**TASK GOAL**
Your task is to retype, exactly and without pictures, the line holding "Expand the Import Assertions proposal row" and each line that follows it to the end of the entries.

+++ SOURCE DATA +++

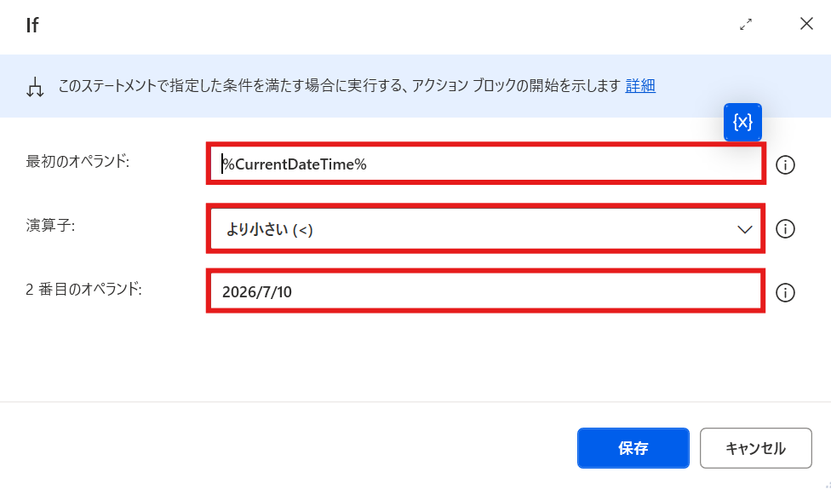Click the chevron arrow of 演算子 combo box
This screenshot has width=831, height=489.
coord(745,230)
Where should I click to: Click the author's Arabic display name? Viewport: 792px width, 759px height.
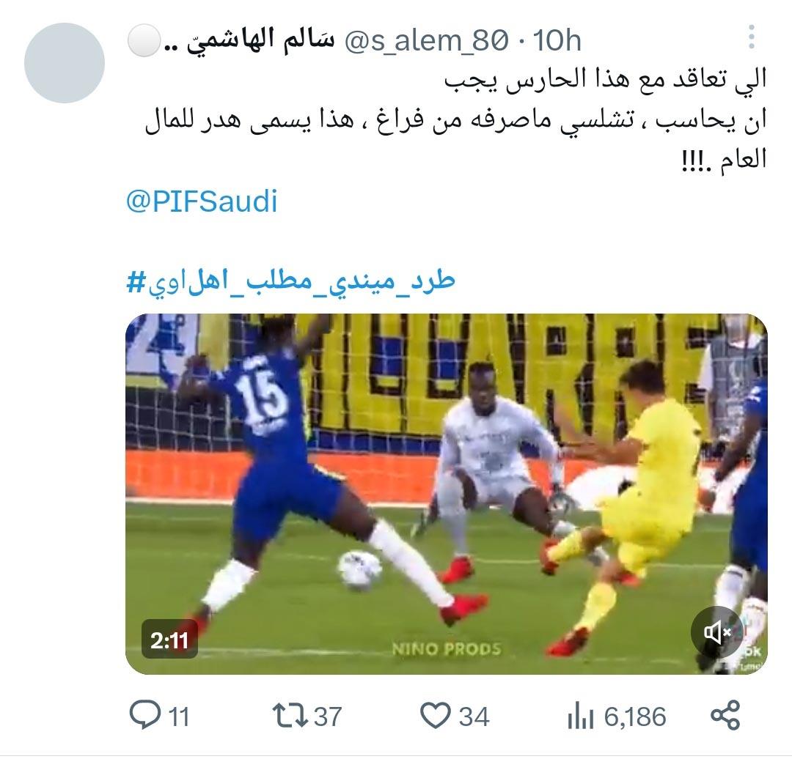click(249, 40)
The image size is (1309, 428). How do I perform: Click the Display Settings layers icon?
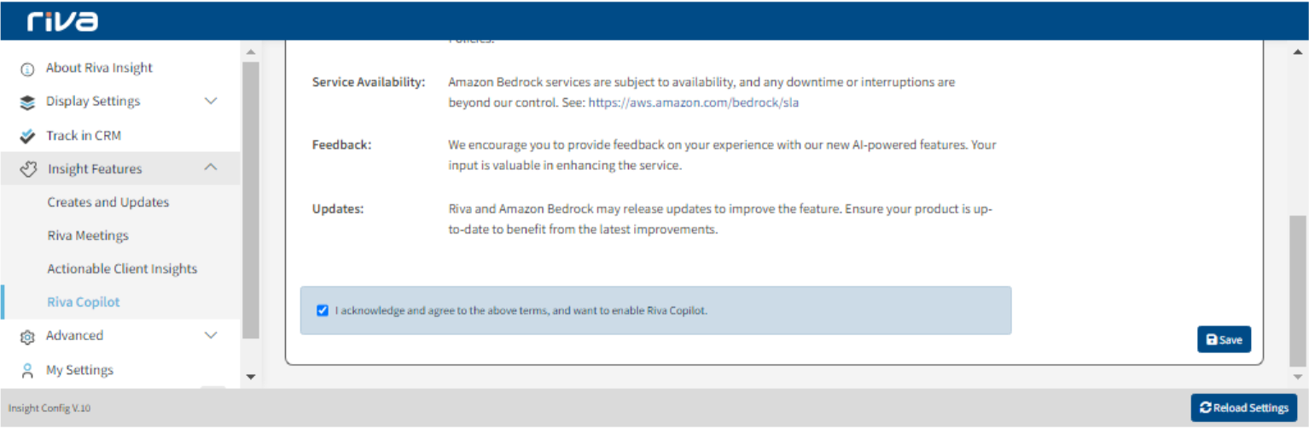[x=27, y=103]
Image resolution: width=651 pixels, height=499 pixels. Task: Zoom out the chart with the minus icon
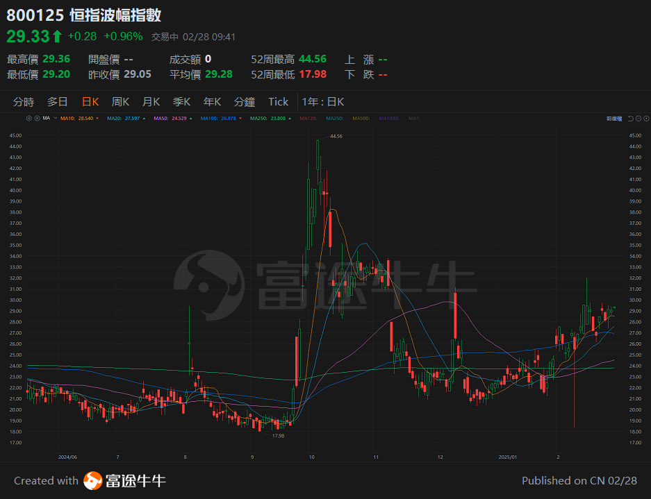(x=638, y=119)
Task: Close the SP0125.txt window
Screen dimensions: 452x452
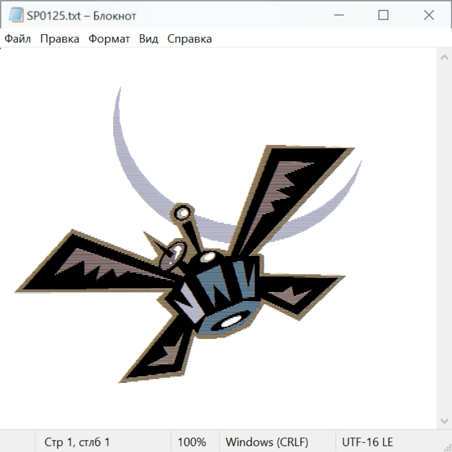Action: pyautogui.click(x=429, y=16)
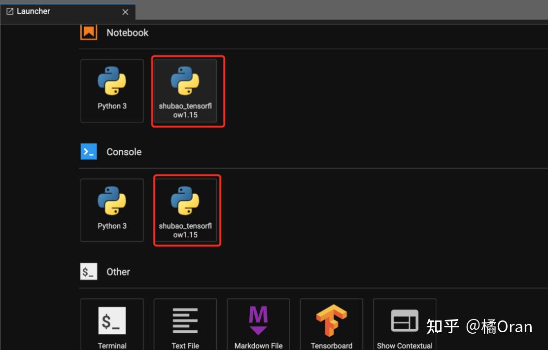Click the Other section terminal icon
Screen dimensions: 548x350
click(89, 271)
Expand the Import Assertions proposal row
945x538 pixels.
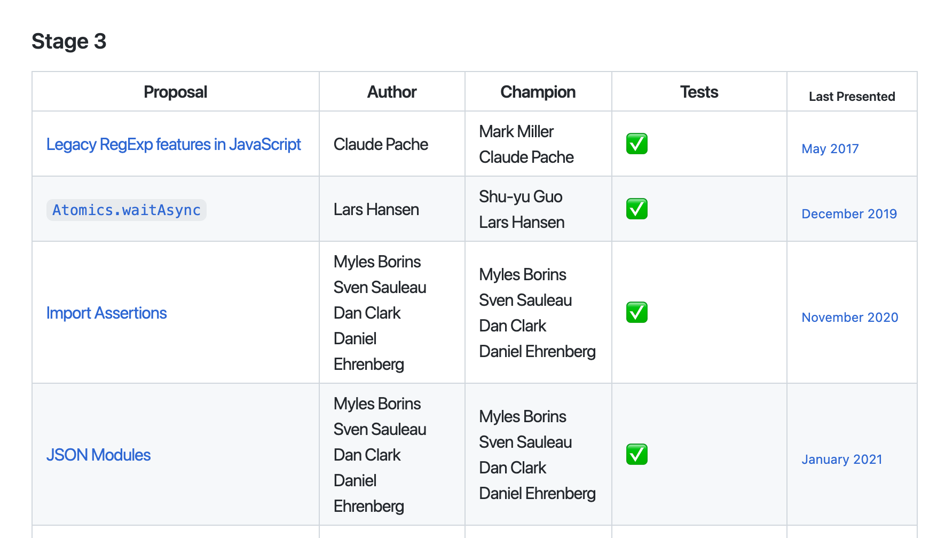click(x=107, y=313)
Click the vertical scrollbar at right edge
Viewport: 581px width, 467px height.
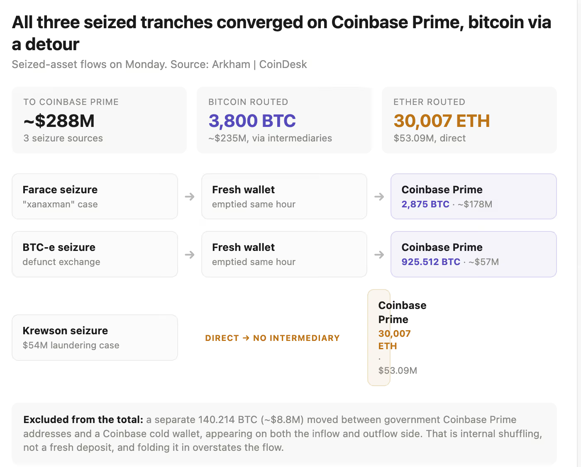[579, 234]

+++

**RESULT OF THE EXERCISE**
Expand the Import Assertions proposal row
945x538 pixels.
click(x=107, y=313)
Click the vertical scrollbar at right edge
Viewport: 581px width, 467px height.
[579, 234]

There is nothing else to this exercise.